- _TEXT PASSAGE_
========================================================================

Chocolate Buttermilk Bundt Cake

A delicious and easy chocolate bundt cake recipe with chocolate ganache.
Prep Time15 minutes
Cook Time50 minutes
Total Time1 hour 5 minutes
Course: Desserts
Cuisine: American
Servings: 1 cake
Calories: 406kcal
Author: Cheryl Bennett

Ingredients

For the cake

  • 2 sticks unsalted butter cool but not cold
  • 1/2 c. buttermilk room temp
  • 1/2 c. sour cream room temp
  • 4 large eggs room temp
  • 1 tsp. vanilla
  • 2 1/4 c. AP flour
  • 3/4 c. cocoa powder
  • 1 tsp. baking soda
  • 1 tsp. salt
  • 1 1/2 c. sugar
  • 1 TB. espresso powder

For the ganache

  • 1/2 cup heavy cream
  • 1/2 cup semi-sweet chocolate

Instructions

Make the cake:

  • Preheat oven to 325, spray pan with non-stick spray or butter it and dust with cocoa powder.
  • Whisk flour, cocoa, espresso powder, salt and baking soda together & set aside.
  • Whisk buttermilk and sour cream together & set aside.
  • Beat butter and sugar together for about 5 minutes until very pale and fluffy.

========================================================================

- _INFORMATION SHOWN_
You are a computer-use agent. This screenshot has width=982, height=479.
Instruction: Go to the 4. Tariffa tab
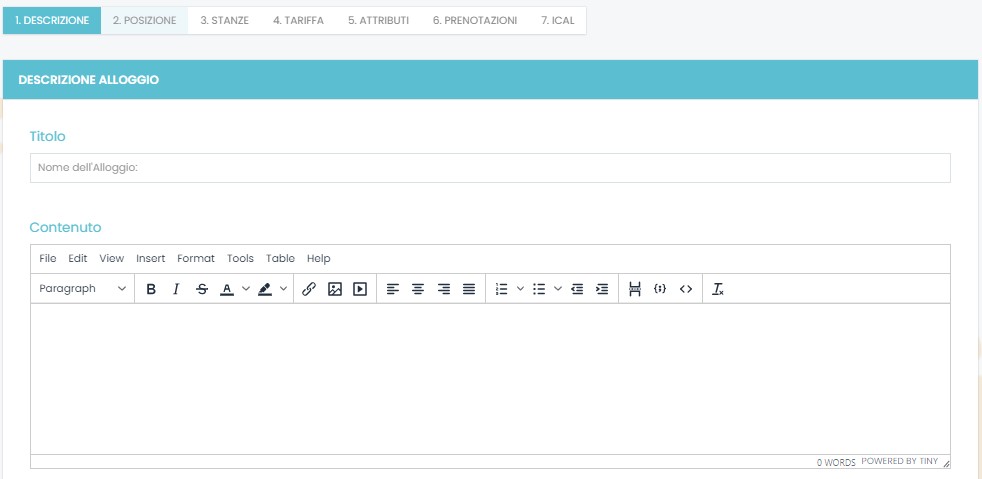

========================================================================

- _LIST OF TASKS_
1. How long does the bundt cake recipe say to beat the butter and sugar together?
2. Translate this sentence from the bundt cake recipe into French: "Beat butter and sugar together for about 5 minutes until very pale and fluffy."
The data is separate material, unrelated to the bundt cake recipe.

- _ANSWERS FOR THE EXERCISE_
1. About 5 minutes, until very pale and fluffy.

2. Battez le beurre et le sucre ensemble pendant environ 5 minutes, jusqu'à ce que le mélange soit très pâle et mousseux.